== Source data
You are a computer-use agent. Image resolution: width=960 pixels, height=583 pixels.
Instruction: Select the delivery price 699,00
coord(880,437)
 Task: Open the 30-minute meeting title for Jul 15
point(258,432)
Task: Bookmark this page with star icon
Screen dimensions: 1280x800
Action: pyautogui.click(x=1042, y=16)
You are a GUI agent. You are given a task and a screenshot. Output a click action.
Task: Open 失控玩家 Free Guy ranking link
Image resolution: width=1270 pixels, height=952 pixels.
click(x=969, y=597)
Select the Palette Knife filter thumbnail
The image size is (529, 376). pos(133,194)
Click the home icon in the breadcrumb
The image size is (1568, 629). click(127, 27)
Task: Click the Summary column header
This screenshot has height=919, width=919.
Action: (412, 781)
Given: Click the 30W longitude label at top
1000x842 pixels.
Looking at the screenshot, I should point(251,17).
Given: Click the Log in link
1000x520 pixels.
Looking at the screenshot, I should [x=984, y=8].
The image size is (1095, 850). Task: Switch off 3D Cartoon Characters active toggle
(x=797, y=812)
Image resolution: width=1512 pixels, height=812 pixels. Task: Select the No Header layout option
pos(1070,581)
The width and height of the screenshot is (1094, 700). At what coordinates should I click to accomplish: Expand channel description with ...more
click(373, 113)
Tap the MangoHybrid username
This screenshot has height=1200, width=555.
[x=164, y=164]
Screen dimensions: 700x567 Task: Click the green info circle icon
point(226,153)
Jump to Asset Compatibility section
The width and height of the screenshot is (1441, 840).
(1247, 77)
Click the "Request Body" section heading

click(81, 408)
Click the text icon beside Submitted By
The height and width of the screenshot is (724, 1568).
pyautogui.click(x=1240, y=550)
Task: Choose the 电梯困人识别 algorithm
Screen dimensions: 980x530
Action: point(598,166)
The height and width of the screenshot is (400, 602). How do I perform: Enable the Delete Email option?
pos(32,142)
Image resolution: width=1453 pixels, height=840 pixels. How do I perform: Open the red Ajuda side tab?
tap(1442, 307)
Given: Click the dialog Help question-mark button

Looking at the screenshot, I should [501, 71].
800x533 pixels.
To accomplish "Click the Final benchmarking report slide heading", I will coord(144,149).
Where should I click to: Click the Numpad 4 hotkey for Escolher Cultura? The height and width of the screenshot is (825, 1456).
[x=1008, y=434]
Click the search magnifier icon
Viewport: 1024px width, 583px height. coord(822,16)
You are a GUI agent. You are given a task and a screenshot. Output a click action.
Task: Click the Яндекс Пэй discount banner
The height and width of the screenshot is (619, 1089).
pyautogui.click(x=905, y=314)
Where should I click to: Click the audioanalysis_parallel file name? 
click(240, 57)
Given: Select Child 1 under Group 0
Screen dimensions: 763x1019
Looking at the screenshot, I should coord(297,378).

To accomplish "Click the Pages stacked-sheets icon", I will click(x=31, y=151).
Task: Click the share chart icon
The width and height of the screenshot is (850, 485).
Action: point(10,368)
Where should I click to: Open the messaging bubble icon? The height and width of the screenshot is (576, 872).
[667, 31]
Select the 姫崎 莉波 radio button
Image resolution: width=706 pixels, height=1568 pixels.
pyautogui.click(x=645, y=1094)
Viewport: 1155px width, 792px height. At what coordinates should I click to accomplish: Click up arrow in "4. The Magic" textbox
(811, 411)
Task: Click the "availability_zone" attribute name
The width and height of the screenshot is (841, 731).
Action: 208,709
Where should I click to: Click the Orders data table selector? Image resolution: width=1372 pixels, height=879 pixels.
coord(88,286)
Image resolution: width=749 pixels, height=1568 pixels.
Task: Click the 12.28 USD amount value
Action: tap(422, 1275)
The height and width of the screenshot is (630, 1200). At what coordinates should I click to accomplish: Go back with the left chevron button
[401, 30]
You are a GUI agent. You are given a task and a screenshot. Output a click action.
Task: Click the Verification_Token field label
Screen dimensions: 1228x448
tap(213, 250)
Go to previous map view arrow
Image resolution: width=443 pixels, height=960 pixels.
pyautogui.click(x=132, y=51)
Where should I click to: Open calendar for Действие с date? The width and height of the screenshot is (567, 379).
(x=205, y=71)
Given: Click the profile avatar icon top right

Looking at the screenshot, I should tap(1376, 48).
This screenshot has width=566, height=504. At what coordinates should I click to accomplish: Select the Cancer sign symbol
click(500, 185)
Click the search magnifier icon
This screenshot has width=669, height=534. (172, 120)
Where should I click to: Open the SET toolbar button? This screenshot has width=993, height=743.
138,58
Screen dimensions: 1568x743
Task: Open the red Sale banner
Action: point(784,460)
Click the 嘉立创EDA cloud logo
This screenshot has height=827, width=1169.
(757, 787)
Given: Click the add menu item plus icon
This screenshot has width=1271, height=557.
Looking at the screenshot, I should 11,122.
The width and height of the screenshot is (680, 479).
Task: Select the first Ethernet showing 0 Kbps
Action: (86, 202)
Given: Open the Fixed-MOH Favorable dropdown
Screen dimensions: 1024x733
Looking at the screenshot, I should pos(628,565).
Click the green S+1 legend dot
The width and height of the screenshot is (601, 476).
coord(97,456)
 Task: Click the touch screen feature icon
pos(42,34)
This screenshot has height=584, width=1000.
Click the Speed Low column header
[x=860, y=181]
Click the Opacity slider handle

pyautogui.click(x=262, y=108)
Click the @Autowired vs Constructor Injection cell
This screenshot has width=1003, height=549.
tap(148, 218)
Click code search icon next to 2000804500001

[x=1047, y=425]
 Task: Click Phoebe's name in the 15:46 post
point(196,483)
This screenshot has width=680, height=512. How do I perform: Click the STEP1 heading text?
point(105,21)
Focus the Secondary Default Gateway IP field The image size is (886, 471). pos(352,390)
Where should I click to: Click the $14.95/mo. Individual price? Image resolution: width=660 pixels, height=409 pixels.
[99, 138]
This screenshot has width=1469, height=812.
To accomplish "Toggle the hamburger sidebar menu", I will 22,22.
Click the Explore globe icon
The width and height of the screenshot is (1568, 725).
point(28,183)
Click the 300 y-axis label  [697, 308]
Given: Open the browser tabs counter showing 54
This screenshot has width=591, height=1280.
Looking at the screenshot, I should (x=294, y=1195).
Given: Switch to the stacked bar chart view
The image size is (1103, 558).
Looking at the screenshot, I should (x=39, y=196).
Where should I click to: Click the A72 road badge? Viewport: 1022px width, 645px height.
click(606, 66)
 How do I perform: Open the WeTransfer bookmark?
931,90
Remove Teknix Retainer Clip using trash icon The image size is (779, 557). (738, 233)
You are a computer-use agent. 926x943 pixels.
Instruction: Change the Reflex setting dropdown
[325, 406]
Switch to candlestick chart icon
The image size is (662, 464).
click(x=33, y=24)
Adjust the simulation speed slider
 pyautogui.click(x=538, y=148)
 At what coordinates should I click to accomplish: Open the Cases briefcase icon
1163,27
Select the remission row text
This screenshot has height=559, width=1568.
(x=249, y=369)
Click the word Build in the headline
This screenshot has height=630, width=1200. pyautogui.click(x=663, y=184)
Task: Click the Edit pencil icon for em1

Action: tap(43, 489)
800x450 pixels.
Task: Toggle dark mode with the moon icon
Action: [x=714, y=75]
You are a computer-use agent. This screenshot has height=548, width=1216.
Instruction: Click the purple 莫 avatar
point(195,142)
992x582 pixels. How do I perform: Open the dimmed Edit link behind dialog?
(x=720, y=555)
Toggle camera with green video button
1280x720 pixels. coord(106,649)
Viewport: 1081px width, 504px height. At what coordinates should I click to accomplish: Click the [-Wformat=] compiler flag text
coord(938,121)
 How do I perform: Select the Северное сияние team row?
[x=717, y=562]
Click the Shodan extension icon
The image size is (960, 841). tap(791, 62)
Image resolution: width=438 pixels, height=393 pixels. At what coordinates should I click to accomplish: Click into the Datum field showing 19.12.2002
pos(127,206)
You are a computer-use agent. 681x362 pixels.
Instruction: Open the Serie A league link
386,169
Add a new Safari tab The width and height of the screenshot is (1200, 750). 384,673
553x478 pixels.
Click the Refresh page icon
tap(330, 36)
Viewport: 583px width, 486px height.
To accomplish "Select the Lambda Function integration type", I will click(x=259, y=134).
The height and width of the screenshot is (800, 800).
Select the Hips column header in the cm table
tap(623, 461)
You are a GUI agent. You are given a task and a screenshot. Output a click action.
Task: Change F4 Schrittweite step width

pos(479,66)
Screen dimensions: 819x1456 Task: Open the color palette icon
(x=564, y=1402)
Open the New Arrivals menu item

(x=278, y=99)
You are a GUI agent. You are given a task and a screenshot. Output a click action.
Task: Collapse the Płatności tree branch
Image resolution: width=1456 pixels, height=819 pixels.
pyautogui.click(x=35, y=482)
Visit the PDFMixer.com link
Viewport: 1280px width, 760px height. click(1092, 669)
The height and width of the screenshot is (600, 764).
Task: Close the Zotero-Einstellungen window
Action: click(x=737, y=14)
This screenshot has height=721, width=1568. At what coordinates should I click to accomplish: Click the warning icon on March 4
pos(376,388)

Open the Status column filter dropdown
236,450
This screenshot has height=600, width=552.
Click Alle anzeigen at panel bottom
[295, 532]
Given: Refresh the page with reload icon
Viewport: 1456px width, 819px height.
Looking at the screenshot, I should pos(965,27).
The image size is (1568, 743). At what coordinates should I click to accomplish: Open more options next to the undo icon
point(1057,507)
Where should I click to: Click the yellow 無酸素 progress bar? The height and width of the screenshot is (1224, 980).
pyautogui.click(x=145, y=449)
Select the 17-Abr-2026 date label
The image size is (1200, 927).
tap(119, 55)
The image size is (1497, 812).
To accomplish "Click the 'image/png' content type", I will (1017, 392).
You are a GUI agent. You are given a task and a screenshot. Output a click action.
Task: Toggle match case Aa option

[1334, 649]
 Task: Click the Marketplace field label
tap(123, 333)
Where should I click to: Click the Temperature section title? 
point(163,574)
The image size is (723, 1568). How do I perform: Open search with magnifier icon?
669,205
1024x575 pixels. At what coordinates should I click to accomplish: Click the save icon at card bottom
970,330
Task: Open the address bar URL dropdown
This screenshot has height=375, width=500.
====
→ Problem to work on: Exactly and only the lines from the one containing "Click Alle anzeigen at panel bottom" to the end of the entries above are to be written out.

→ Solution to this exercise:
Click Alle anzeigen at panel bottom
[295, 532]
Given: Refresh the page with reload icon
Viewport: 1456px width, 819px height.
Looking at the screenshot, I should pos(965,27).
The image size is (1568, 743). At what coordinates should I click to accomplish: Open more options next to the undo icon
point(1057,507)
Where should I click to: Click the yellow 無酸素 progress bar? The height and width of the screenshot is (1224, 980).
pyautogui.click(x=145, y=449)
Select the 17-Abr-2026 date label
The image size is (1200, 927).
tap(119, 55)
The image size is (1497, 812).
To accomplish "Click the 'image/png' content type", I will (1017, 392).
You are a GUI agent. You are given a task and a screenshot. Output a click action.
Task: Toggle match case Aa option

[1334, 649]
 Task: Click the Marketplace field label
tap(123, 333)
Where should I click to: Click the Temperature section title? 
point(163,574)
The image size is (723, 1568). How do I perform: Open search with magnifier icon?
669,205
1024x575 pixels. At what coordinates should I click to accomplish: Click the save icon at card bottom
970,330
Task: Open the address bar URL dropdown
This screenshot has height=375, width=500.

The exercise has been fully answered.